▶ _TEXTPASSAGE_:

------------------------------------------------

Zeitgenössische Aufnahme des deutschen Literatur- und Kulturkritikers und Essayisten Walter Benjamin.
Der Philosoph, Publizist, Übersetzer und Literaturkritiker Walter Benjamin gilt seit den frühen 1960er-Jahren als einer der bedeutendsten deutschen Intellektuellen des 20. Jahrhunderts. Bildrechte: picture alliance/dpa | Heinzelmann

Klassikerlesung | 11.09. - 29.09. 2023 Walter Benjamin: "Frische Feigen" und andere Prosa

08. September 2023, 04:00 Uhr

Walter Benjamin gilt seit den frühen 1960er-Jahren als einer der bedeutendsten deutsch-jüdischen Intellektuellen des 20. Jahrhunderts. Als Philosoph, Publizist, Übersetzer und Literaturkritiker machte er sich einen Namen. In seinen Büchern widmete sich Walter Benjamin verschiedenen Themen in einer von Metaphern angereicherten Sprache. In dieser Lesung hören Sie unter anderem Reiseberichte über Neapel und Marseille, wo Benjamin mit Haschisch experimentierte. Andere Texte drehen sich um Genüsse wie die von "frischen Feigen" oder "Borschtsch", es geht um das Sammeln, um die Kindheit, um das Träumen ... Und immer erzählen Benjamins Beobachtungen auch etwas über sein Leben. Es liest Daniel Minetti.

Walter Benjamin war neugierig

Wenn Walter Benjamin verreiste, bewegte er sich wie ein Flaneur durch die fremden Städte und Landschaften. Vielleicht kann man sagen: Er atmete eine Stadt über seine Schritte ein. Er verfasste einige "Städtebilder" und besonders viel schrieb er über Paris, wohin ihn die Machtübernahme der Nationalsozialisten 1933 ins Exil zwang. Bis zu seinem Lebensende arbeitete er hier am "Passagen-Werk", Benjamins großes Buch über Paris und gleichzeitig sein Entwurf einer materialen Geschichtsphilosophie.

------------------------------------------------

▶ _DATENAUSZUG_:
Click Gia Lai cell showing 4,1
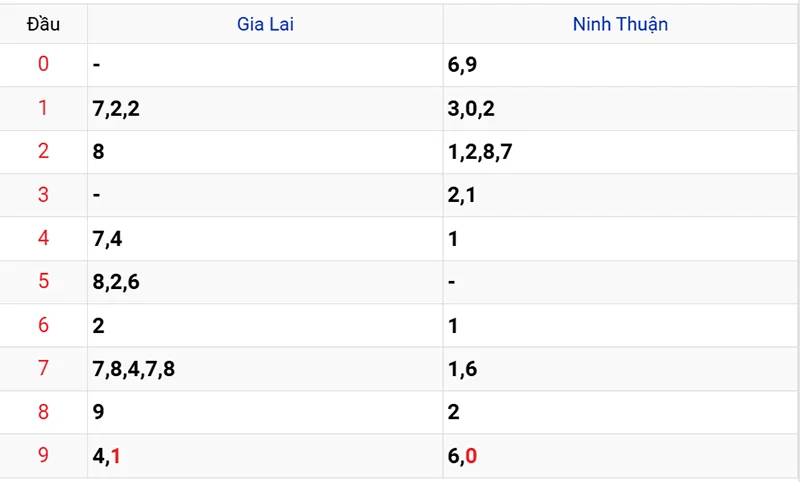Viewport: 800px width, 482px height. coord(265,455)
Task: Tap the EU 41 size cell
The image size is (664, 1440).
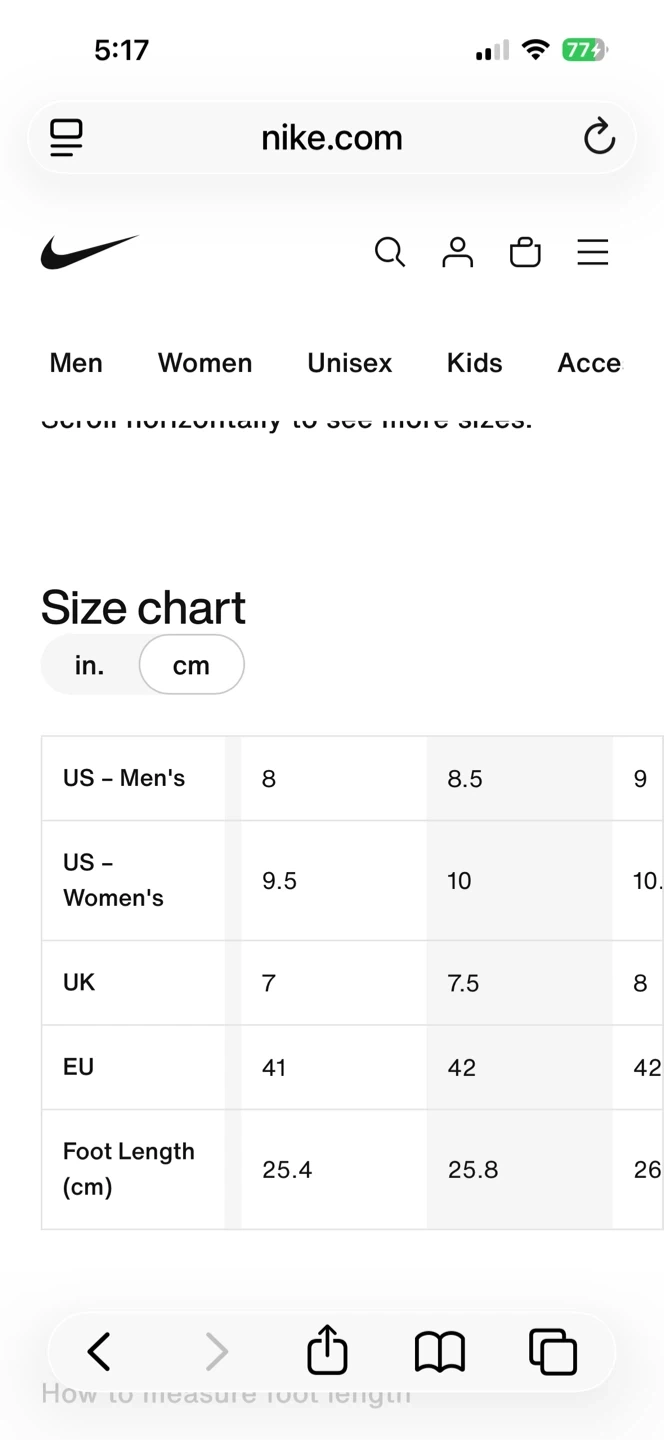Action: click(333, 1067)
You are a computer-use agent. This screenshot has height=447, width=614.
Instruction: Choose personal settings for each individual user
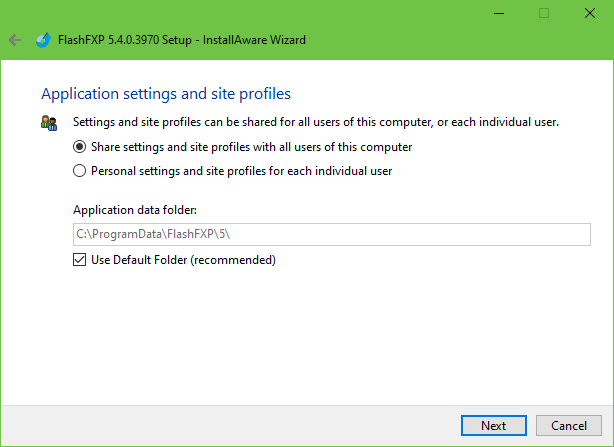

------------------------------------------------

▶ _ÜBUNGSAUFGABE_: Gib aus dem Text über Walter Benjamin alles von „Wenn Walter Benjamin“ bis hinunter zu „einer materialen Geschichtsphilosophie.“ wortgetreu aus. Stütze dich dabei ausschließlich auf die Textpassage.

▶ _RICHTIGE ANTWORT_:
Wenn Walter Benjamin verreiste, bewegte er sich wie ein Flaneur durch die fremden Städte und Landschaften. Vielleicht kann man sagen: Er atmete eine Stadt über seine Schritte ein. Er verfasste einige "Städtebilder" und besonders viel schrieb er über Paris, wohin ihn die Machtübernahme der Nationalsozialisten 1933 ins Exil zwang. Bis zu seinem Lebensende arbeitete er hier am "Passagen-Werk", Benjamins großes Buch über Paris und gleichzeitig sein Entwurf einer materialen Geschichtsphilosophie.